*** DATA FOR REVIEW ***

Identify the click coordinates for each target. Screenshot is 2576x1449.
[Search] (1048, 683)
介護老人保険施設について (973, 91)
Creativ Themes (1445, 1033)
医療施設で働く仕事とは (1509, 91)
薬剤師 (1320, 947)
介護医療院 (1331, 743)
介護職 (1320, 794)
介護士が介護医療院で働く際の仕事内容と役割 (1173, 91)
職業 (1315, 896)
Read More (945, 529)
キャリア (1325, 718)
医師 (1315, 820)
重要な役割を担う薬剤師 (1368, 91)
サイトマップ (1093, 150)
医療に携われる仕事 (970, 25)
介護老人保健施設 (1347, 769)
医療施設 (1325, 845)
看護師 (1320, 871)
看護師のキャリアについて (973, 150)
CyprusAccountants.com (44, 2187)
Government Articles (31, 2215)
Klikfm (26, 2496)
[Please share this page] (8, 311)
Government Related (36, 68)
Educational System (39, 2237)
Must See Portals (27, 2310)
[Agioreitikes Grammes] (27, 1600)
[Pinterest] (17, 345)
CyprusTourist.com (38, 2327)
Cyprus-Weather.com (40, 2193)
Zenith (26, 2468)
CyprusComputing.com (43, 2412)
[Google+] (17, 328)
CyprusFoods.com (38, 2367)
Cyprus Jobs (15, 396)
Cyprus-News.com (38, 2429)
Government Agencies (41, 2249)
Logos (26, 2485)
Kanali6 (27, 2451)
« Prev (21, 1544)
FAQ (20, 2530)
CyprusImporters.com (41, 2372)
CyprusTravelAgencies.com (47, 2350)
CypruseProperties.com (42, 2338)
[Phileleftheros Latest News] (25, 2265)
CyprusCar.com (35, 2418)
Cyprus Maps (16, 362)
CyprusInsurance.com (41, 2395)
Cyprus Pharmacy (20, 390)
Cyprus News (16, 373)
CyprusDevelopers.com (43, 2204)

*** End of DATA FOR REVIEW ***

§ **EXERCISE GOAL**: Among the lines above, return those that hold the word "News".

§ **RESULT BELOW**:
Cyprus-News.com (38, 2429)
[Phileleftheros Latest News] (25, 2265)
Cyprus News (16, 373)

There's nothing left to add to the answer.